What you have to do -
Within the entries below, find the portion that opens with the line containing "Where should I click to: Click TW591MS-USER-CENTER" and closes with the line containing "The width and height of the screenshot is (1568, 778).". Retype that portion exactly and only.

Stored records:
___
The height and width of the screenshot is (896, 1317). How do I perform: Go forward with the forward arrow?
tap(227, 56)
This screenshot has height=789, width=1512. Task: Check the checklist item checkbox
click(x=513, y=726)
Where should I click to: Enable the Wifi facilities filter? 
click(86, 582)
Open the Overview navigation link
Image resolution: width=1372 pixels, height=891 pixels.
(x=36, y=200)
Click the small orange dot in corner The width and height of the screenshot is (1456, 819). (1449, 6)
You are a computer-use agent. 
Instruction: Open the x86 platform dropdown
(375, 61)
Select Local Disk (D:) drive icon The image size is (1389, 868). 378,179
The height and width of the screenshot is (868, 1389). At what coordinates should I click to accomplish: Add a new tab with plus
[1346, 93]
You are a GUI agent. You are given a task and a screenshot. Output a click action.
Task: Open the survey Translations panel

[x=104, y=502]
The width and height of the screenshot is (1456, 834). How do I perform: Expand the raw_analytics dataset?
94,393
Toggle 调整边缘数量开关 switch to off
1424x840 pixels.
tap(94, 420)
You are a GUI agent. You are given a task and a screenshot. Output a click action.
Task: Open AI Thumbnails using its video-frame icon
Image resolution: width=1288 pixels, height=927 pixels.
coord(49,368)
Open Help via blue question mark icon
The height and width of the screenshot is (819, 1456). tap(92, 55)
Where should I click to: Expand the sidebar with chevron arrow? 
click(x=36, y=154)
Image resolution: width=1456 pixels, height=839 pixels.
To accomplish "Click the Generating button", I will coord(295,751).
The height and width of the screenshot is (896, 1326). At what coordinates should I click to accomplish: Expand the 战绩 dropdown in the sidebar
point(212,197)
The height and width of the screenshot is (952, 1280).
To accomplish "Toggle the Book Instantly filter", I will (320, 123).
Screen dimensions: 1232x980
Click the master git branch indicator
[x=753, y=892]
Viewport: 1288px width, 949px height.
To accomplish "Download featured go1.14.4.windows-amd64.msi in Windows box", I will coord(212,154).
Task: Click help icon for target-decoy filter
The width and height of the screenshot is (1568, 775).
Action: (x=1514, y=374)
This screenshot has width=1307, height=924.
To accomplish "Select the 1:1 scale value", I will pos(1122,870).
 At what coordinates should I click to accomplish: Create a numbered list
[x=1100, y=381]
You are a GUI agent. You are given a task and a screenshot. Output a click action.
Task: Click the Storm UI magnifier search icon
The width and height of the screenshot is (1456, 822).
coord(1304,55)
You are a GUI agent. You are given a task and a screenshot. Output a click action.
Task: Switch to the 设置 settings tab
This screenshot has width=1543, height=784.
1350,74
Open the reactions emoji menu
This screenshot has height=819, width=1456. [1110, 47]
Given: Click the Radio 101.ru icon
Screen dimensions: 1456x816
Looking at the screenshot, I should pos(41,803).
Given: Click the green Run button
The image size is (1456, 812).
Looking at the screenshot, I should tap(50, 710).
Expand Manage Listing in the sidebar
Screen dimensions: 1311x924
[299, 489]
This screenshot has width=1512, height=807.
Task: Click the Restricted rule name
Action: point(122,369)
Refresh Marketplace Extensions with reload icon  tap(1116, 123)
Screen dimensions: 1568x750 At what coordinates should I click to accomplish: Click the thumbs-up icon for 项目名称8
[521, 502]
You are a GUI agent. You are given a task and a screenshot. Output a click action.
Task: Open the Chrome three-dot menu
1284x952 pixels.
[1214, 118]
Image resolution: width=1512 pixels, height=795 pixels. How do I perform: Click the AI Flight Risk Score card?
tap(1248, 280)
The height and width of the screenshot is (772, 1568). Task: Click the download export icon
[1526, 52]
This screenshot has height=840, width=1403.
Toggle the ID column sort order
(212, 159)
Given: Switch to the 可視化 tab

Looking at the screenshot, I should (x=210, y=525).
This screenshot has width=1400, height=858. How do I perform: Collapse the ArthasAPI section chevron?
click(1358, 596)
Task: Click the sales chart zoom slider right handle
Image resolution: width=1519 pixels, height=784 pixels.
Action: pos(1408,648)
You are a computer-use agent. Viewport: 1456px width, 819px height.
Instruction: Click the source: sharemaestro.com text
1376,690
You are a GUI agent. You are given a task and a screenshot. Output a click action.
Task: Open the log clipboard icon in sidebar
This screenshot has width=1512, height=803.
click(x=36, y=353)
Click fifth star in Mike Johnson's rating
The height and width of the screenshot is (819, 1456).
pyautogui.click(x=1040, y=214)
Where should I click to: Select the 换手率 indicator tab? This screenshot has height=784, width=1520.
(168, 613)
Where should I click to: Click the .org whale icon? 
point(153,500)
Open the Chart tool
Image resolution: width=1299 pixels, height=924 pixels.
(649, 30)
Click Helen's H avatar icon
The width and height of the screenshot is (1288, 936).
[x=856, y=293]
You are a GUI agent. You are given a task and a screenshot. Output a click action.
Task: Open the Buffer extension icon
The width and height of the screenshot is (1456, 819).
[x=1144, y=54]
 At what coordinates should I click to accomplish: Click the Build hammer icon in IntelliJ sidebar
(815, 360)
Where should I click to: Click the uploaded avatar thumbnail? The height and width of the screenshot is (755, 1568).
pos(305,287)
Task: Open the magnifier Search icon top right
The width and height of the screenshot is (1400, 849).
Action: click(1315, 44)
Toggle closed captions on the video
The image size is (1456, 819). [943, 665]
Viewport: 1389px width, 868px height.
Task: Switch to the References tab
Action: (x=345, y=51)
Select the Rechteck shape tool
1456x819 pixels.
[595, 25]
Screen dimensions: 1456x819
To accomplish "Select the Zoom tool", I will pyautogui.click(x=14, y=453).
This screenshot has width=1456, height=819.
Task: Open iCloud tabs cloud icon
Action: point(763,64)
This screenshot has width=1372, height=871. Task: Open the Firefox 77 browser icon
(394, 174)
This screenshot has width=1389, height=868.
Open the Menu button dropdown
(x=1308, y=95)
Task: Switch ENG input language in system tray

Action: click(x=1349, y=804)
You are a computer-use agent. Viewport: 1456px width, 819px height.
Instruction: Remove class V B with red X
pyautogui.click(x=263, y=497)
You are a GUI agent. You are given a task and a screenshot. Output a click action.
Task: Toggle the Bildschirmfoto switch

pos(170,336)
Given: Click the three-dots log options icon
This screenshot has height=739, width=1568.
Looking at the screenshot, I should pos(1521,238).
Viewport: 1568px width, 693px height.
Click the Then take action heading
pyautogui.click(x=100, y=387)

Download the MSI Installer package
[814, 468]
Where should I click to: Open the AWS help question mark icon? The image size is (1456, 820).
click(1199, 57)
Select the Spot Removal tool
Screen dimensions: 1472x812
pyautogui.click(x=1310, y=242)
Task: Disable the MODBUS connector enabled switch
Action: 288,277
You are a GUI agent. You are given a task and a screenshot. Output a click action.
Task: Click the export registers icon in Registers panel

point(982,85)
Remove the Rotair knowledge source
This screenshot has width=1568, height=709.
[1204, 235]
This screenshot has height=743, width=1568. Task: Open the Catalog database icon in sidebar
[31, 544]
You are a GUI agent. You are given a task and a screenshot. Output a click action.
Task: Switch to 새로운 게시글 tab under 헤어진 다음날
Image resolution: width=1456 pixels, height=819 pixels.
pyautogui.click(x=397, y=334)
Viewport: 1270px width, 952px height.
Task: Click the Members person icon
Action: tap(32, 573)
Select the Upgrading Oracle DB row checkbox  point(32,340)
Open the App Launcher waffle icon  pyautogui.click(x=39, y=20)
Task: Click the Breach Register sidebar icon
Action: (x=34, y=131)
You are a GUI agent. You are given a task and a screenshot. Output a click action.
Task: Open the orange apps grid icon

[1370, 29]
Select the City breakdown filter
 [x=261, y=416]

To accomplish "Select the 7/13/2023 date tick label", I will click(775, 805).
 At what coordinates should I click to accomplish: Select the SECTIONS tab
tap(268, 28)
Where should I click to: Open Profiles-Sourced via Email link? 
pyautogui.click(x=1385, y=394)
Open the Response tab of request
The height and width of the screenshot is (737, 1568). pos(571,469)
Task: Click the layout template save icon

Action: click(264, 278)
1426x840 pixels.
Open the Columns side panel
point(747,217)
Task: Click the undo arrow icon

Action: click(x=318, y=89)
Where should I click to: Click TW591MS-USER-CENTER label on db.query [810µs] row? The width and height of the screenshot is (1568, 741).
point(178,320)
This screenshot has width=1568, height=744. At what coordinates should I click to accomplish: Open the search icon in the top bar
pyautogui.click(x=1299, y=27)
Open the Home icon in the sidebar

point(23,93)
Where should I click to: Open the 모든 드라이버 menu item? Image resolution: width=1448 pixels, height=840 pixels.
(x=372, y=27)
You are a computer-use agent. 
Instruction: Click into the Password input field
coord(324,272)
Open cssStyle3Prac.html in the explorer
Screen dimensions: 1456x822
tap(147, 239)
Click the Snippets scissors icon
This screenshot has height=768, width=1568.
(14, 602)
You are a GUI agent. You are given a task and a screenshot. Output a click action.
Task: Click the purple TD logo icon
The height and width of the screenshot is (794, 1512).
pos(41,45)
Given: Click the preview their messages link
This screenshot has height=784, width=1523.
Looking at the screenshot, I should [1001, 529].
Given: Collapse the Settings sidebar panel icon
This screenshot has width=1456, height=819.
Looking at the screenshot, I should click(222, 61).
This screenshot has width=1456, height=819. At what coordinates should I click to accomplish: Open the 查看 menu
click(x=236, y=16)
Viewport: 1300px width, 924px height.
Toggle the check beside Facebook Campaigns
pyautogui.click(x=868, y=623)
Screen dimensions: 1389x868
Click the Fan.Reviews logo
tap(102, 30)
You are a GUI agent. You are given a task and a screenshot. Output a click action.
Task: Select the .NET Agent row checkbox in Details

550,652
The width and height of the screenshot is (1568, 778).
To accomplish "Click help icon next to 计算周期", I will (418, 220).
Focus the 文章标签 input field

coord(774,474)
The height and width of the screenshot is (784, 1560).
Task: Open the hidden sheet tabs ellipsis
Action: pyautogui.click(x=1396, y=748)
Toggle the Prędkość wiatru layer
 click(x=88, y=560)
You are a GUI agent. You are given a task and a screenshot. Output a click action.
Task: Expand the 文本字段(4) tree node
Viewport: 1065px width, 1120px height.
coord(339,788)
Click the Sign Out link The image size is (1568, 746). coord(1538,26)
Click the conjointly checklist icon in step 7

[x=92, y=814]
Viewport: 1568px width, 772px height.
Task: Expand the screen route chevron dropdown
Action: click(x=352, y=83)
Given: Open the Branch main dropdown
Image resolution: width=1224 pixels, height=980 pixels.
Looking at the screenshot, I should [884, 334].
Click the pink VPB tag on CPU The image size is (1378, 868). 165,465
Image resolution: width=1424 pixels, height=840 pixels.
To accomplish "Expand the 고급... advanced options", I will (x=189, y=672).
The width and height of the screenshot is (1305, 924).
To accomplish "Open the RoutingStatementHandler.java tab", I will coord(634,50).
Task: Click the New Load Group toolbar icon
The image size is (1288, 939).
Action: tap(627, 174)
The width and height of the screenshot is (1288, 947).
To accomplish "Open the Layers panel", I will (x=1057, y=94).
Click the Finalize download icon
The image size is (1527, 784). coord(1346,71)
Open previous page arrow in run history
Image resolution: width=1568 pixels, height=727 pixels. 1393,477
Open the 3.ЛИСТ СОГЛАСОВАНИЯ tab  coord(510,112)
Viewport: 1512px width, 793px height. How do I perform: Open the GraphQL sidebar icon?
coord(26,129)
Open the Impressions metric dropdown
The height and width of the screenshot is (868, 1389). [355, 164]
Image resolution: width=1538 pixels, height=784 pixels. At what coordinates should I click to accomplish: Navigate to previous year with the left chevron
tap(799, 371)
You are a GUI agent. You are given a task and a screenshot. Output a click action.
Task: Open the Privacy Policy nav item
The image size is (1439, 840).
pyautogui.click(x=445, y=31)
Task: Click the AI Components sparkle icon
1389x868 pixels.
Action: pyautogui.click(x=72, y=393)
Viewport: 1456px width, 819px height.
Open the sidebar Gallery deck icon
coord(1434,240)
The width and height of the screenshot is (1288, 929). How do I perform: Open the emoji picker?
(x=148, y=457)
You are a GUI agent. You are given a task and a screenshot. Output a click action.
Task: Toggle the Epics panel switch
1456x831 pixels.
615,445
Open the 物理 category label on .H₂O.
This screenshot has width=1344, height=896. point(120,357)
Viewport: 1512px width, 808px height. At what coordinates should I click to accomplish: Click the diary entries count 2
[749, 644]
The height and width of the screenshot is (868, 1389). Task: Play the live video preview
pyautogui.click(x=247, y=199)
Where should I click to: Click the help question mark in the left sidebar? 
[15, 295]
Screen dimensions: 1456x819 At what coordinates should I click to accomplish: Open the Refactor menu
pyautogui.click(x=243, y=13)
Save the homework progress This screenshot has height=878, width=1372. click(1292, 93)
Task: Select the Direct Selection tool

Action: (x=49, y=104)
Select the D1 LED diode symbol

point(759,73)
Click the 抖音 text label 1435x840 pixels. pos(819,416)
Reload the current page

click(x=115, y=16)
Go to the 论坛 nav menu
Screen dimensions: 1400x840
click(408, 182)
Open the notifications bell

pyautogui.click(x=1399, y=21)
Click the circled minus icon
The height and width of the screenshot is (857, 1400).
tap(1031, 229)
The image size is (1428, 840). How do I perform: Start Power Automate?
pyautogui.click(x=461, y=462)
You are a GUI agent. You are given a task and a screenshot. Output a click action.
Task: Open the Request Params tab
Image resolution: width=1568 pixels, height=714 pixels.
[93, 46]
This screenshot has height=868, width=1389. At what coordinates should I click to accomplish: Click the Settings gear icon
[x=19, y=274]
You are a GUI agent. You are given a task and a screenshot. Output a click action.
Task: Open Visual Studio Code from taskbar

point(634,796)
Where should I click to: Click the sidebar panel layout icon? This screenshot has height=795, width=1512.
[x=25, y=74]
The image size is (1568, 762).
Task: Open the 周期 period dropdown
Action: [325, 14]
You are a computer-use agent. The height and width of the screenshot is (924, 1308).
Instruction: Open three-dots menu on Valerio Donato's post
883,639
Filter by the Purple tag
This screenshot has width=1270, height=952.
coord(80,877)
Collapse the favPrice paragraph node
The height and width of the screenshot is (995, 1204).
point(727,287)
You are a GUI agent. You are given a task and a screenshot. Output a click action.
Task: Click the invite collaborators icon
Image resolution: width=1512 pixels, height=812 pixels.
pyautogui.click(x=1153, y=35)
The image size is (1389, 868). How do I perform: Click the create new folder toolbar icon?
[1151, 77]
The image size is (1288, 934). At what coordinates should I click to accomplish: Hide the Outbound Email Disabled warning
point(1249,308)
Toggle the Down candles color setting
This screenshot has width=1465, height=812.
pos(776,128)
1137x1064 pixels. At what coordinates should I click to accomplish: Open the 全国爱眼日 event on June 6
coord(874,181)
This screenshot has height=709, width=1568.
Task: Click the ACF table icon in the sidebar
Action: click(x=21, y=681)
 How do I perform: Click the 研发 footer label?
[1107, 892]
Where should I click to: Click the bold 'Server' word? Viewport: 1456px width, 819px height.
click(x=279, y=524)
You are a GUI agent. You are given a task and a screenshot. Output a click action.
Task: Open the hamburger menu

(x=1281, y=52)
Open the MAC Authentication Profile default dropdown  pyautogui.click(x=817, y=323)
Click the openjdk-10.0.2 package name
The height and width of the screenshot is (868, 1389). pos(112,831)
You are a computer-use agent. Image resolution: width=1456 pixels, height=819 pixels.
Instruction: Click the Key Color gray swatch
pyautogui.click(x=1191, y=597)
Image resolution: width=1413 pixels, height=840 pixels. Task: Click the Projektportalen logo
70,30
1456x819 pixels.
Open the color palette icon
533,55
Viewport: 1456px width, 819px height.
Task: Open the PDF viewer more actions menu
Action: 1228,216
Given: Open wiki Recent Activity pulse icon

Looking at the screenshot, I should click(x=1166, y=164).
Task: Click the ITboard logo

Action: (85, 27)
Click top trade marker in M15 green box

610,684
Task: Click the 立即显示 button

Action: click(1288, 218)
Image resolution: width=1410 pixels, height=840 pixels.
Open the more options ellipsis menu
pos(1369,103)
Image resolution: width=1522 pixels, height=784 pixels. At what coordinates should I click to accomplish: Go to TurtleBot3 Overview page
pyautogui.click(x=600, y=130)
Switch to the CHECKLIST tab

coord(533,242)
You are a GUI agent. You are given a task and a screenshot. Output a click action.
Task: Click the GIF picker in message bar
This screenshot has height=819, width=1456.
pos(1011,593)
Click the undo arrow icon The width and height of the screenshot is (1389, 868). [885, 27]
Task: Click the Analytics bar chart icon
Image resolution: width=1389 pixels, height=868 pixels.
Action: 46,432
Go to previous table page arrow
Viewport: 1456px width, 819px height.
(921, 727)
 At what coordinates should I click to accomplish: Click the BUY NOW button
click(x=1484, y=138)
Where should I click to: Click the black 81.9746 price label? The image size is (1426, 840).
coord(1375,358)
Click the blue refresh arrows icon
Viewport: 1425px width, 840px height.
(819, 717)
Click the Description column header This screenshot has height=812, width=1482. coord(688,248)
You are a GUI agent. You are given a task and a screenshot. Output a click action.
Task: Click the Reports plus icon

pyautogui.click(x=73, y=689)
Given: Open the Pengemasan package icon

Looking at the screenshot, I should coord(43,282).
___
Expected answer -
Where should I click to: Click TW591MS-USER-CENTER label on db.query [810µs] row? The width and height of the screenshot is (1568, 741).
point(178,320)
This screenshot has width=1568, height=744. At what coordinates should I click to accomplish: Open the search icon in the top bar
pyautogui.click(x=1299, y=27)
Open the Home icon in the sidebar

point(23,93)
Where should I click to: Open the 모든 드라이버 menu item? Image resolution: width=1448 pixels, height=840 pixels.
(x=372, y=27)
You are a computer-use agent. 
Instruction: Click into the Password input field
coord(324,272)
Open cssStyle3Prac.html in the explorer
Screen dimensions: 1456x822
tap(147, 239)
Click the Snippets scissors icon
This screenshot has height=768, width=1568.
(14, 602)
You are a GUI agent. You are given a task and a screenshot. Output a click action.
Task: Click the purple TD logo icon
The height and width of the screenshot is (794, 1512).
pos(41,45)
Given: Click the preview their messages link
This screenshot has height=784, width=1523.
Looking at the screenshot, I should [1001, 529].
Given: Collapse the Settings sidebar panel icon
This screenshot has width=1456, height=819.
Looking at the screenshot, I should click(222, 61).
This screenshot has width=1456, height=819. At what coordinates should I click to accomplish: Open the 查看 menu
click(x=236, y=16)
Viewport: 1300px width, 924px height.
Toggle the check beside Facebook Campaigns
pyautogui.click(x=868, y=623)
Screen dimensions: 1389x868
Click the Fan.Reviews logo
tap(102, 30)
You are a GUI agent. You are given a task and a screenshot. Output a click action.
Task: Select the .NET Agent row checkbox in Details

550,652
The width and height of the screenshot is (1568, 778).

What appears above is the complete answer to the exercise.